Kirk is trying pathetically to win back the heart of Marnie, the fairly horrible ex-girlfriend who—along with her new boyfriend—still hangs out with Kirk’s family and is seemingly preferred by them as well. His friends tell him to stop, but there’s no other girls on his horizon until gorgeous event planner Molly, played by the beautiful Alice Eve, accidentally leaves her phone behind at the airport. Kirk finds it, and to thank him, she takes him out to dinner. Despite the misgivings of his pals and Molly’s caustic friend Patty, their relationship flourishes. Kind of.
Where this movie falls flat is that their relationship never feels real. They do have a mild amount of chemistry and are separately pretty affable, but every conversation Kirk and Molly have is awkward, strained and painful to watch. The camera pans out on these stilted discussions, plays a happy tune and suddenly we see them laughing and joking. The prerequisite relationship montage shows them getting along fine, but the audience is not really privy to why they get along. Just like their friends, concerned about the difference in their ratings—Molly being a “hard” 10, Kirk wallowing around the five mark—you won’t be convinced their relationship will work out either. So when the inevitable scene comes where their preconceptions of the romance outweigh what they feel, it is the least surprising thing and you aren’t too concerned if they both go off and lead full happy lives without each other. But it’s a rom-com, so of course it doesn’t end there.
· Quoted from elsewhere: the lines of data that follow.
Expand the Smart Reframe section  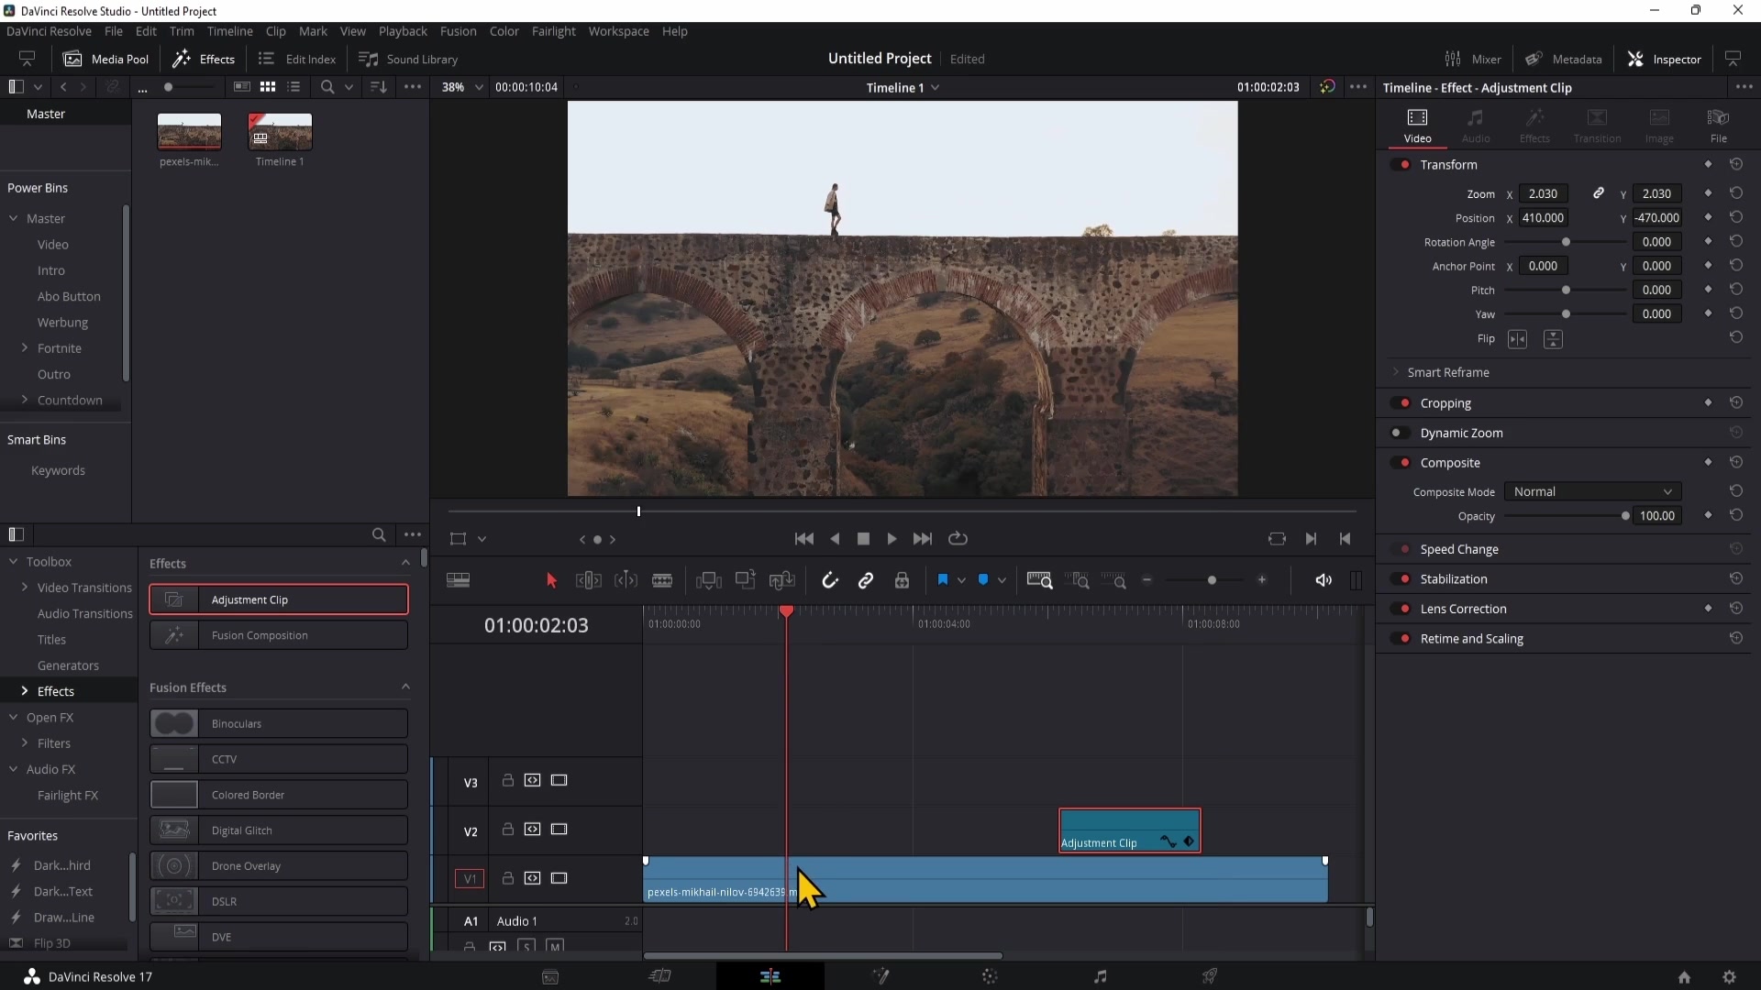click(1395, 372)
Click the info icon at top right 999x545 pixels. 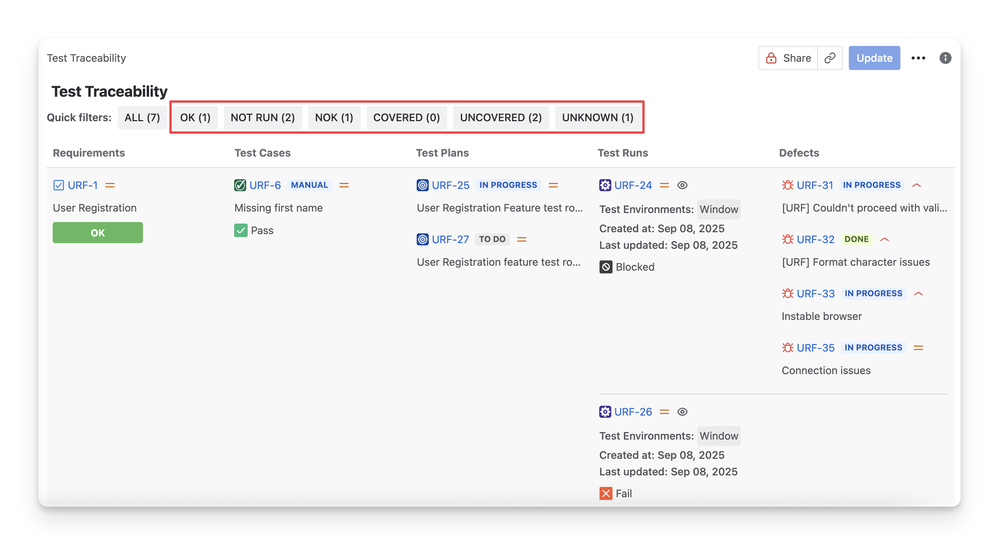[x=945, y=58]
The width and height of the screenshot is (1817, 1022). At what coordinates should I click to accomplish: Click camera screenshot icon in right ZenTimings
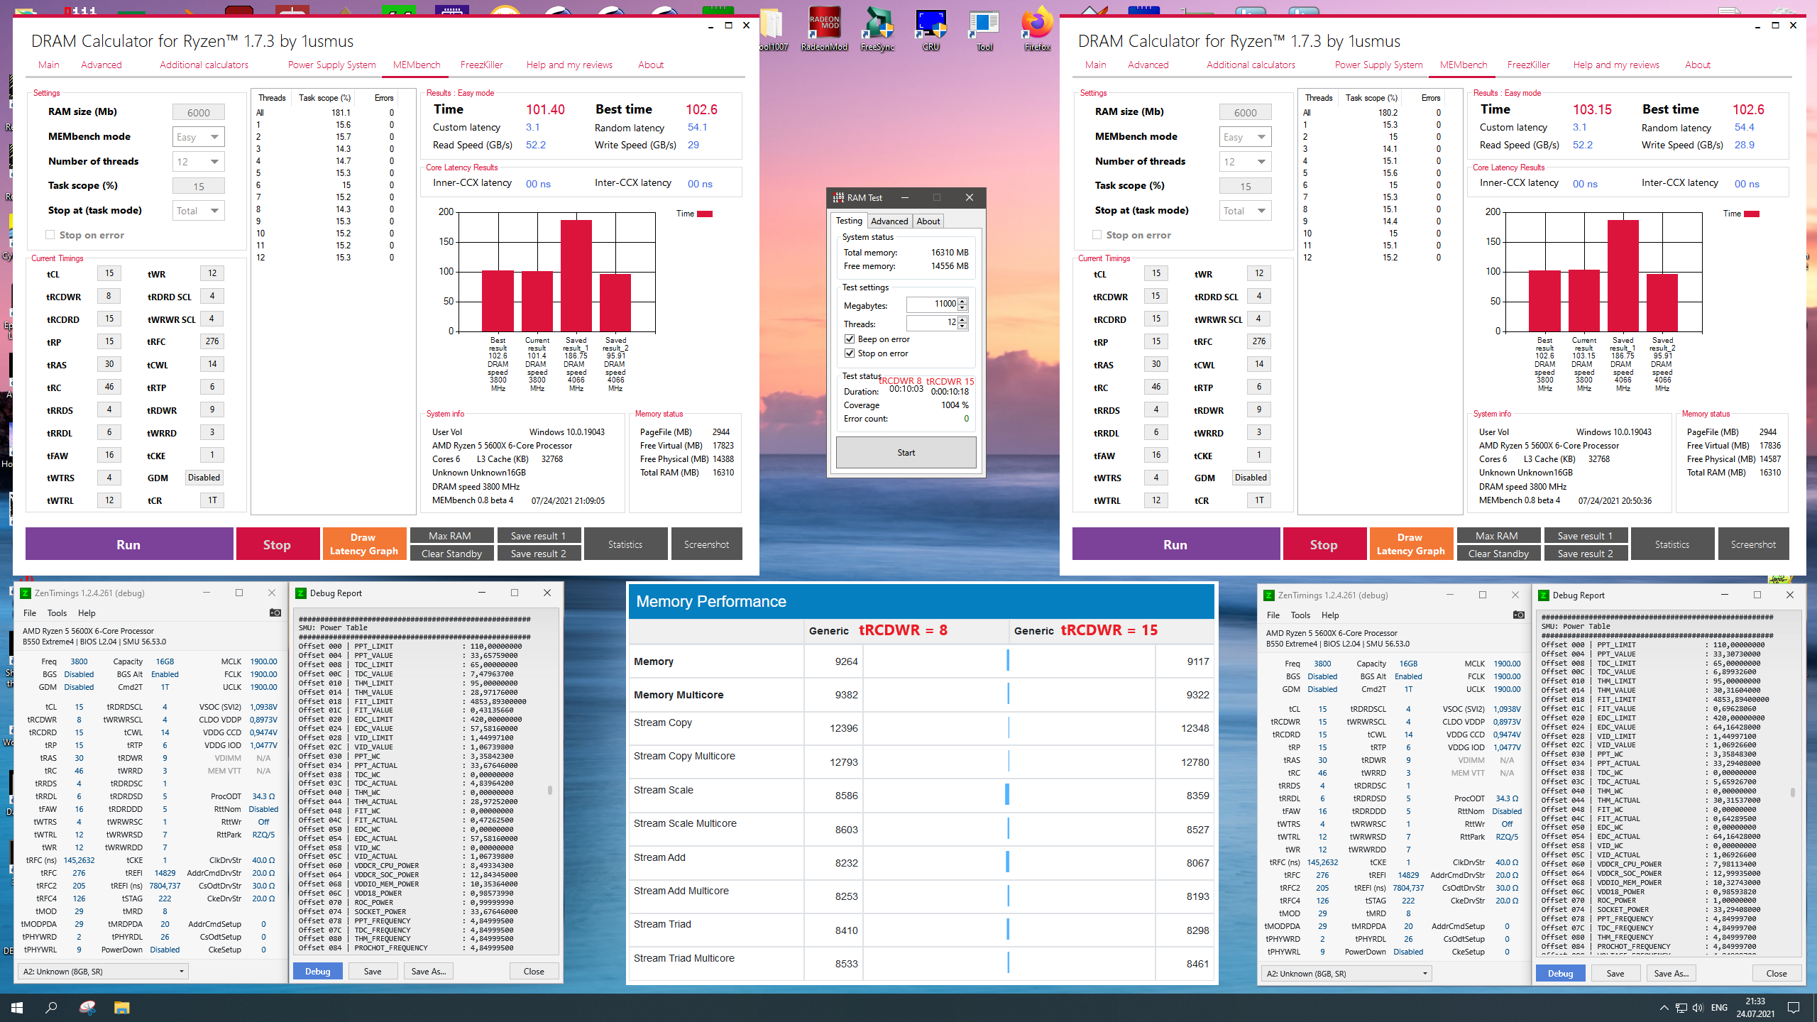point(1518,615)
On the upside, a lot of scenes are hilarious—Kirk’s ball-shaving scene, which you may have seen in the trailer, is one; another is when he gives his family what-for as they sit in a plane waiting to head off on vacation. It also ventures into gross-out comedy with Kirk a little too excited just before he meets Molly’s staid parents. Much of the comedy is derived from that pained, uncomfortable Meet-The-Parentsesque humour, which is my own personal bugbear. Don’t we get enough in reality? Do we need to watch others suffer too? (Two Parents sequels say yes, but I say no.) The soundtrack to She’s Out of My League is pretty great, with tunes from the likes of The Fratellis and sex-in-tight-pants Pop Levi. Overall, the movie is no hard ten of a hot blonde made entirely of friendly, but the five of a guy with no self-esteem who listens to his friends over his own feelings.